El diseño de producción remite tanto a 'El imperio de las luces', de Magritte, como a las arquitecturas imposibles de escher

El futuro comienza a tornarse en pesadilla para Gemma y Tom cuando cruzan la puerta de la sede de una inmobiliaria regentada por Martin (Jonathan Aris), un extraño personaje que les convence para que visiten una urbanización llamada Yonder. Una vez allí, se encuentran con un inmenso mar de idénticas casas vacías de tonos pastel en un paraje extremadamente tranquilo y misterioso, con un cielo y un enorme sol naranja que parecen dibujados por un niño. Martin les enseña la espléndida casa situada en el número nueve y, de repente, se esfuma. La pareja intenta salir de la urbanización, pero todos los caminos parecen desembocar de nuevo en el número nueve. Sin gasolina, asombrados y frustrados, deciden pasar la noche allí. Con el tiempo se darán cuenta de que no hay escapatoria, aunque sí un cometido que cumplir: una mañana encuentran una caja con un bebé dentro y el siguiente mensaje: ‘criadlo y seréis liberados’.

= = = =

Qué hacer.
1 – En el texto sobre Gemma y Tom en Yonder, ¿qué actor interpreta a Martin?
2 – Según el texto sobre Gemma y Tom en Yonder, ¿por qué la pareja acaba pasando la noche en la casa del número nueve? Responde en una a tres oraciones.
3 – Retoma el texto sobre Gemma y Tom en Yonder justo después de su última oración.
Las entradas vienen de otra fuente distinta.

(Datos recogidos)
= = = =

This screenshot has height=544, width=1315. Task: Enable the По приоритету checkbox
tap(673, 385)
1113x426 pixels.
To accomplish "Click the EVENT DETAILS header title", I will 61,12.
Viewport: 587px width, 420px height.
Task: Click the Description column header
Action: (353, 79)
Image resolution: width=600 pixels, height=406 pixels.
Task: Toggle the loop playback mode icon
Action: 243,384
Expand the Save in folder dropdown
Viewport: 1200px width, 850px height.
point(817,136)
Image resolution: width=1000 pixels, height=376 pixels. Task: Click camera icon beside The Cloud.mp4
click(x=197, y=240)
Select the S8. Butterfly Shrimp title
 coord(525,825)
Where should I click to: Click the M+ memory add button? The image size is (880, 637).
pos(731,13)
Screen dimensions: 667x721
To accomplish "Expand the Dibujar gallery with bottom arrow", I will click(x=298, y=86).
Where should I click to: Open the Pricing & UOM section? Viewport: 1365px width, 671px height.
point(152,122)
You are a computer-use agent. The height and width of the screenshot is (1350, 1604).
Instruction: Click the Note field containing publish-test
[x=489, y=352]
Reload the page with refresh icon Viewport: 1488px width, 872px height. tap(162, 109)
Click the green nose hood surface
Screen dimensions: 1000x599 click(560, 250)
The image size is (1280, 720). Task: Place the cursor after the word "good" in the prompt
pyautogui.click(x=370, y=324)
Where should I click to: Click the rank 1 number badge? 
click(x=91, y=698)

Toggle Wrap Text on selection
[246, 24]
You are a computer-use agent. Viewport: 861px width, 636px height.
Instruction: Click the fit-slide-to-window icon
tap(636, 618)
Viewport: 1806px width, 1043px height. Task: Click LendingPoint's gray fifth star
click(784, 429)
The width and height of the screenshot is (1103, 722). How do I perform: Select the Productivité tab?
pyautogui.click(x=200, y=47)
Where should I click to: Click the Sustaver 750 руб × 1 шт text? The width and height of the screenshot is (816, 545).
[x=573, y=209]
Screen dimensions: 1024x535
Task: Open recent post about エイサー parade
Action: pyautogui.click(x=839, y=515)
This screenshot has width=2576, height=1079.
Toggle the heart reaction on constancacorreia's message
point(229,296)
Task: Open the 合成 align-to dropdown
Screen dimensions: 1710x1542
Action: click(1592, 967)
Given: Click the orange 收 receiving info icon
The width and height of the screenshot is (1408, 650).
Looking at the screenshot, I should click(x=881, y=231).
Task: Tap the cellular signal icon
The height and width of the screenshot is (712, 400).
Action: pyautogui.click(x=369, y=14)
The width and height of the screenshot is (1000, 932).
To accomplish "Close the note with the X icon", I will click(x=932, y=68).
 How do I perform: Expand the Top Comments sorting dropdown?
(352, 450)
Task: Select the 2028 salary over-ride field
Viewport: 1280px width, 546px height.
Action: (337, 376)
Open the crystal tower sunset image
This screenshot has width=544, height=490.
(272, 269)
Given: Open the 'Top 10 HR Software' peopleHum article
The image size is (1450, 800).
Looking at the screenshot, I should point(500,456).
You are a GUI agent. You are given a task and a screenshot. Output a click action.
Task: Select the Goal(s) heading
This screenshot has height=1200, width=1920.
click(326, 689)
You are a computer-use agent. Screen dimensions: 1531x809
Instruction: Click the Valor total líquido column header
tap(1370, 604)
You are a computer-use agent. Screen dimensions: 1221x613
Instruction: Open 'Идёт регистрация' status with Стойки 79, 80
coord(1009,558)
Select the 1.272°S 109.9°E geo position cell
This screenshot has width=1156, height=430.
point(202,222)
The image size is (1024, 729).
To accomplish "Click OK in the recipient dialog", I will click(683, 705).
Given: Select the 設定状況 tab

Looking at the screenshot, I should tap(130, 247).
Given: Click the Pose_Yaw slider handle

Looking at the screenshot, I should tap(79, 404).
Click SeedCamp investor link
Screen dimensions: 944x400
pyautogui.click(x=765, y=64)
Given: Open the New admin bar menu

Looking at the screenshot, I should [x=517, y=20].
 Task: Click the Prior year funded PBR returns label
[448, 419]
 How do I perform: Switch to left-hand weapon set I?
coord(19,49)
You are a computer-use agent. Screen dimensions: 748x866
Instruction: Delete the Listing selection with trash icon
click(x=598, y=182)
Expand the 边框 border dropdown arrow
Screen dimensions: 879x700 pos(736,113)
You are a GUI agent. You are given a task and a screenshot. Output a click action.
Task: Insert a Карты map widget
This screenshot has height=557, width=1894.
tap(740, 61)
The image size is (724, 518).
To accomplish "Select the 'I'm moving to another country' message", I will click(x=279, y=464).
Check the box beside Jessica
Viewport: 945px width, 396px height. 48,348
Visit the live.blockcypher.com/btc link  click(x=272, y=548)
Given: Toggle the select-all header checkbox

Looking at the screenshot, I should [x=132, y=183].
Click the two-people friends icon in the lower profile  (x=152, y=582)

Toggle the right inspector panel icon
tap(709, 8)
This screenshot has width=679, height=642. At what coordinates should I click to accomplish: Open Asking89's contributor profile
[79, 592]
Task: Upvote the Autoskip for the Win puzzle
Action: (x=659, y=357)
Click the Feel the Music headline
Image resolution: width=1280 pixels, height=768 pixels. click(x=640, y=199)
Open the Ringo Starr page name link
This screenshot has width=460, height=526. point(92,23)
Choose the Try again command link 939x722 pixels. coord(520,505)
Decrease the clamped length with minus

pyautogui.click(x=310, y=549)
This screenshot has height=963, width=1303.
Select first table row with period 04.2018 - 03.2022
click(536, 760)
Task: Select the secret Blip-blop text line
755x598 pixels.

= = = =

Respuestas por tarea.
1 – Jonathan Aris.

2 – Intentan salir de la urbanización, pero todos los caminos los devuelven al número nueve. Sin gasolina, asombrados y frustrados, deciden quedarse allí esa noche.

3 –
La dimensión desconocida

Heredera del espíritu anonadante de series antológicas como The Twilight Zone o la reciente Black Mirror, la película de Finnegan crea una eficaz y absorbente ficción que bebe de numerosas fuentes e ideas, aunque la clave que desentraña el principal resorte argumental se encuentra en las imágenes que abren el filme: las típicas tomas de documental de naturaleza de La 2 que, sin embargo, gracias a una inquietante música in crescendo, producen una sensación desasosegante y terrorífica en el espectador. 

El protagonista de este esclarecedor arranque es una cría de cuco, una especie de ave que practica el parasitismo de puesta. Es decir, las hembras ponen sus huevos en los nidos de otras especies para que estas las alimenten. Después de nacer, la cría del cuco se deshace de los polluelos de la especie parasitada, empujándolas fuera del nido, para ser la única boca que alimentar. Hay algo en la fría brutalidad del método de reproducción de este pájaro que Finnegan nos muestra y que impregna toda la película. 

Así, Tom y Gemma, se ven obligados a criar un hijo que no solo no es suyo, sino que difícilmente se podría calificar como humano. A medida que el tiempo avanza, la relación entre ambos, sometida a una gran presión, se enfría y da paso a la desconfianza y, de ahí, al rencor y la ira. Él se aísla en sí mismo al tiempo que se concentra en una tarea rutinaria de manera obsesiva y ella se decanta por desarrollar su lado maternal.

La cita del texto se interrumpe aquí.